Feeling like a fraud and chronic self doubt
How do you recognise female imposter syndrome?
Fundamental to imposter syndrome is the belief that any success you have is either ‘unearned’ or ‘undeserved’.
This leads to anxiety at being found out. You’re in a senior role and feel like you don’t deserve to be there. Surely someone will notice you are way out of your depth?
And when you do succeed, you’re even more agitated, feeling that it was only luck.
Feelings of imposter syndrome
There are a few key signs, and the best way to pick them up is by paying attention to your language.
A tendency to discredit yourself or to minimise your achievements:
“That was nothing special.”
“I’m just doing my job.”
“I just wanted to help out.”
“ I’m just … “ (I’ll leave you to fill in the blank.)
Your tendency to over credit others.
You find it hard, if not impossible to accept praise.
Your success is due to your connections, to the team, to some happy set of circumstances. Anything or anyone but you.
It causes anxiety. Leaves you feeling ‘less than’ and, consequently, can and does affect the quality of your work and of your leadership.
What can you do about it?
Create an environment that fosters a sense of belonging
Recognise that imposter syndrome is human. You’re not alone. We all live with it. And for most of us that ‘living with it’ is unconscious. When you make it conscious, you can shift your behaviour and deal with it far more effectively.

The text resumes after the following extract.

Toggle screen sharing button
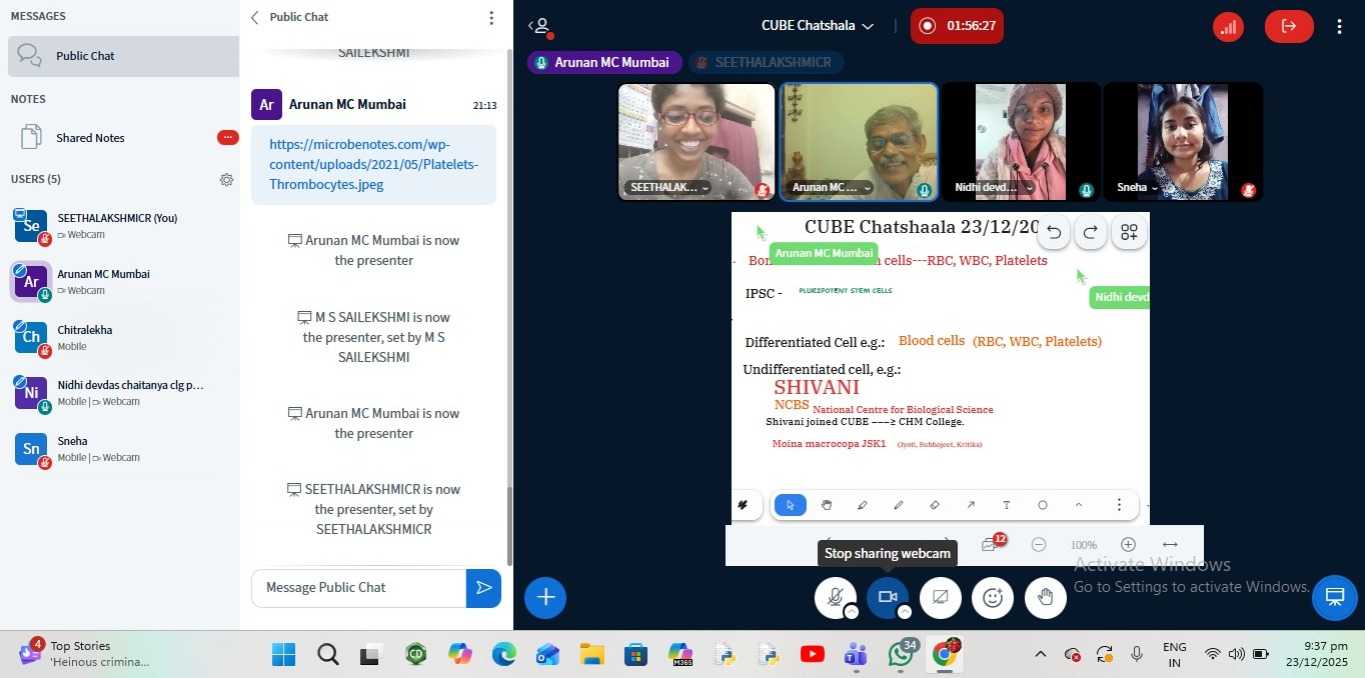This screenshot has width=1365, height=678. coord(940,597)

Understand the root cause of imposter syndrome. It’s an unconscious belief that runs something like this:
I’m not good enough, or possibly, I don’t deserve this (or to be here).
Know that you, indeed each of us, have created a compensating strategy to deal with such uncomfortable beliefs.
Unpick that strategy to understand your unconscious pattern. In the programs I run with high-achieving women leaders, we use two powerful processes to deconstruct imposter syndrome. (Indeed, any block that holds you back.) So we can get to the very heart of the problem.
You will then understand that you created this situation and how you created it.
This opens up myriad possibilities. Once you truly understand the nature of the problem, solutions are obvious.
For more about me and my leadership coaching, visit my blog here. You may also wish to join The Female Leader’s Collective on Facebook, where you can share your challenges, support and be supported by other women in the group.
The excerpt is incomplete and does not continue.